I’m currently a Spanish teacher, but I was a teacher for emergent English speakers for years. As a Latina, it pained me to hear my student’s names butchered by teachers all the time, to the point of making a name unintelligible to the children. Due to mispronunciation, many immigrant parents decide to give their children Anglo names that are easier to say in the U.S. Once again, the poem “Unforgettable” by Pages Matam, Elizabeth Acevedo, and G. Yamazawa comes to mind: “That’s because my name wasn’t given to me. It was given to the rest of the country.”
The anglicizing of names or the use of nicknames to make a teacher’s life easier devalues their students’ heritage, their mother tongue, and their culture. It promotes assimilation and it sends the early message that because their names are “difficult,” they and their heritage must be difficult to appreciate as well.
As an educator, I challenge you to ask yourself:
Why is an Indigenous, Arabic, Hispanic, Chinese or Nigerian name more difficult to pronounce than Dostoevsky or Eisenhower?
I invite you to sit in this discomfort and maybe reflect on the way you’ve been conditioned to push the mainstream in your classroom. What are the non-English names or last names you’ve been conditioned to value and respect? Which ones are not? Why?
I love what actress Uzo Aduba’s mother told her when she wanted to change her name because people kept mispronouncing it, “If they can learn to say Tchaikovsky, and Michelangelo, and Dostoevsky, they can learn to say Uzoamaka.” Aduba had great advice for all the girls listening to her Glamour magazine talk, “Do not ever erase those identifiers that are held in you. [Your name] is yours and it was given to you at birth and it is yours to own.”
How to Do Better
Seek out information that can help you honor your students’ names. Teaching Tolerance has a great learning plan called What’s in a Name. The organization’s My Name, My Identity campaign has more information about the social, psychological and educational outcomes tied to pronouncing students’ names correctly. You can even take a pledge to respect students’ names.
The best way to get your students’ names right is to ask them directly.
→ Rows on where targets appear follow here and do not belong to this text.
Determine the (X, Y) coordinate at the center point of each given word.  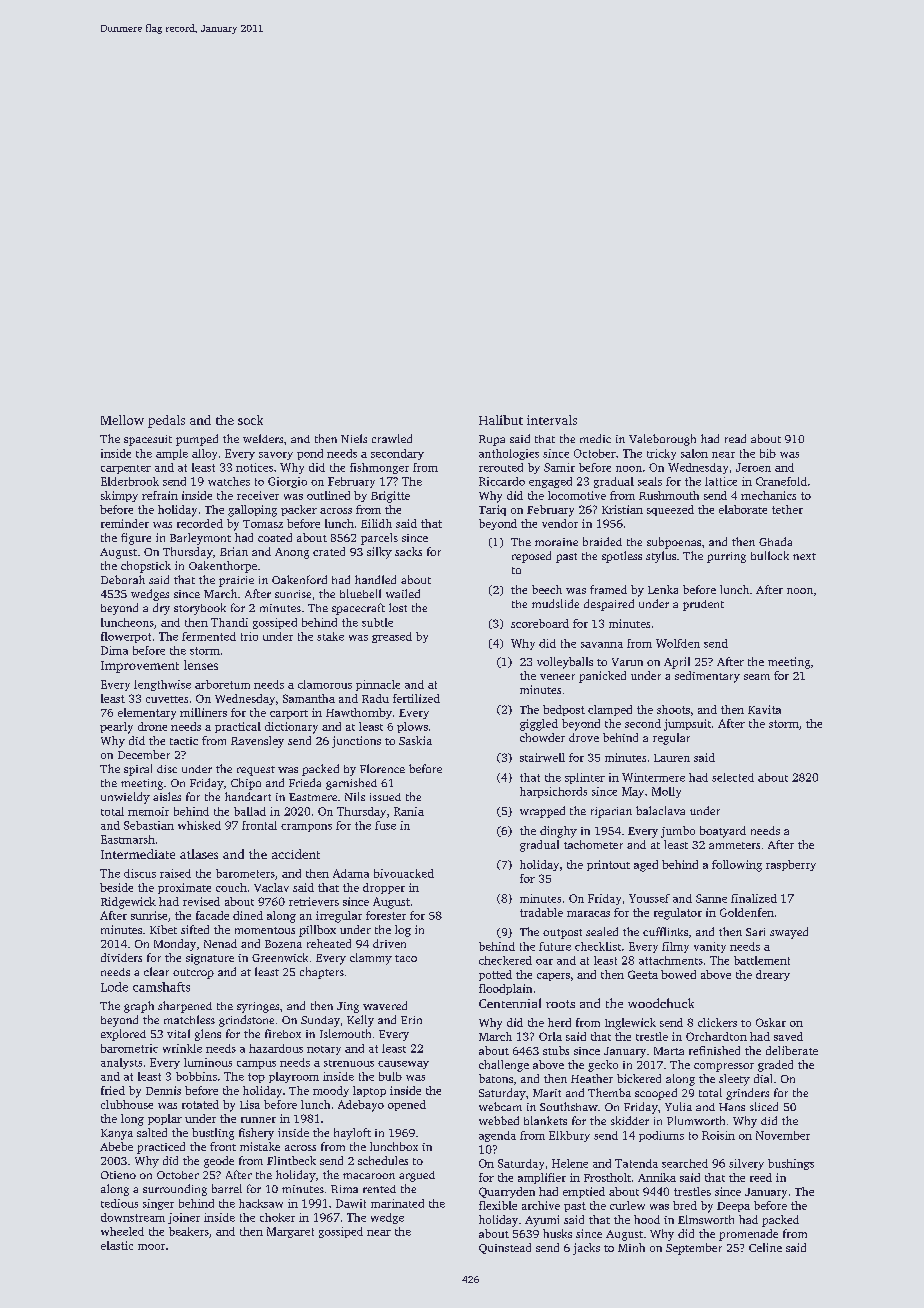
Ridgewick (128, 903)
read (735, 438)
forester (386, 915)
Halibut (501, 420)
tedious (119, 1203)
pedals (166, 421)
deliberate (792, 1050)
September (694, 1249)
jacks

What I personally do with my young students is ask, “How do they call you at home?” The moment you become vulnerable by admitting that you might need help with the pronunciation and that you have decided to honor your student’s name by trying to pronounce it correctly is a moment of humanization for both of you. You create rapport, a bridge of understanding between you and your student. You also model a long-life learner’s actions: a person who is unafraid of acknowledging they don’t know everything, that they can make mistakes but that nevertheless, they’ll try their best.
What matters here is the impact this will have on your students’ perception of their own identity through your eyes. If you have a large number of names to learn, you can write phonetic notes by your students’ names on your class rosters. Doing this has helped me in the past.
When you know better, you do better. Think about it; for some students, you might be the only person on campus trying to honor their name. By modeling the correct pronunciation, you also encourage the rest of the class and maybe the rest of the school to honor and celebrate their names.
As Audre Lorde said, “It is not our differences that divide us. It is our inability to recognize, accept, and celebrate those differences.”
How are you going to celebrate your students’ differences today? You can start by honoring and celebrating their names.